第31回 派遣切り、非正規切りで活用できる制度
【Q】
製造業の派遣で働いていました。「期間満了、契約更新はしない」「契約終了後、5日以内に寮を出るように」と言われ、あてもないまま寮を出て1カ月。ネットカフェに泊まって求職活動をしていますが、次の仕事が見つからず、貯金も底を尽きそうです。【A】
ひどいめに遭われましたね。でも、方法はいろいろあります。一緒に対応を考えましょう!「派遣切り」に遭った場合、契約途中の解除なら残りの賃金保障を求めることができます。期間満了で契約更新拒絶の場合も、契約が繰り返し(おおむね3回以上)更新されていれば、実質的には期間に定めのない働き方をしているとみなされ、解雇に伴う保障を求めることができます。
契約を繰り返し更新して働けると期待できるようなことを言われていた場合も交渉の余地があります。これらの交渉はフリーター労組など、1人でも加入できる労組に加入して行うことをおすすめします。最寄りの福祉事務所で、生活保護の申請をして、アパートを借りるなど、住居を確保することもできます。
また、雇用保険の失業給付を受けることもできます。雇用保険は国の制度で、失業したときに失業給付というお金が支給されるので失業保険ともいわれています。人を雇っている事業所は基本的に、雇用保険の加入手続きをしなければなりません。月々の保険料は雇い主と労働者がそれぞれ負担します。
加入の基準は、続けて1年以上働くつもりであることと、1週間の労働時間が20時間以上であることです。失業給付は、雇用保険に加入していた期間が12カ月以上(解雇など会社都合による退職の場合は6カ月以上)あれば受給できます。
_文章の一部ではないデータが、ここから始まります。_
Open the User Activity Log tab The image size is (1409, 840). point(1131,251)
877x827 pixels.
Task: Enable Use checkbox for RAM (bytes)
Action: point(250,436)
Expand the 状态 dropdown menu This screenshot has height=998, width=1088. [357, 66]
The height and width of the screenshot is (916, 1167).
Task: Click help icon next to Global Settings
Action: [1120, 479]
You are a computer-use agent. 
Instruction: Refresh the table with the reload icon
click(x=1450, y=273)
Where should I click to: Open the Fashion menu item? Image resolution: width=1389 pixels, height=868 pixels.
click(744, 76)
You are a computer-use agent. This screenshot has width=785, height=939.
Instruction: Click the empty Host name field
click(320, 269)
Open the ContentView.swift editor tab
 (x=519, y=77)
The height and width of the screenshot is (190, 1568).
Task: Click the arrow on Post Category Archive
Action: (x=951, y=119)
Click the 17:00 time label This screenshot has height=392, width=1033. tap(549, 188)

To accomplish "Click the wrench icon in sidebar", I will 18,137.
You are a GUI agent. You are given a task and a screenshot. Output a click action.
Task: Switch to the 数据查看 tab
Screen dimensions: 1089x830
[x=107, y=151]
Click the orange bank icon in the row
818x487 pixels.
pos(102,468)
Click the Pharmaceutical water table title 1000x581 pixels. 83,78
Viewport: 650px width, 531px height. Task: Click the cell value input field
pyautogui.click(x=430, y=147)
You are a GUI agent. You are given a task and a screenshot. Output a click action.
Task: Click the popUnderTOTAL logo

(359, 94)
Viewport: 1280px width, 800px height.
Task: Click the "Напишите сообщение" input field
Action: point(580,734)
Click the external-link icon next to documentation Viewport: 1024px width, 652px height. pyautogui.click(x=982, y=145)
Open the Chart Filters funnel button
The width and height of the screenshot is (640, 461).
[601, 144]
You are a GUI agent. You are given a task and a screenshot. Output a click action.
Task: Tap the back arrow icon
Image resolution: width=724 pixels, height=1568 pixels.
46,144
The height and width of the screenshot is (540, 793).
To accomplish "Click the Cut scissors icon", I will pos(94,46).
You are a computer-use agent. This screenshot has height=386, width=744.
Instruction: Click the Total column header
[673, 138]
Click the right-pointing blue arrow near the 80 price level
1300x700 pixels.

必要なのは、会社を辞めるときに渡される離職票と雇用保険被保険者証。これを持って最寄りのハローワーク(職業安定所)に行きましょう。会社が離職票を出さない場合は、ハローワークが職権で出させることができます。
もし、加入要件を満たしているのに会社が雇用保険の加入手続きをしなかった場合は、退職後でも、2年前にさかのぼって加入手続きをすることができます。ただし、ハローワークの窓口できちんと対応しないこともあるので、1人でも加入できる労組が同行して手続きするとスムーズにいくことが多いですよ。諦めずに相談してください。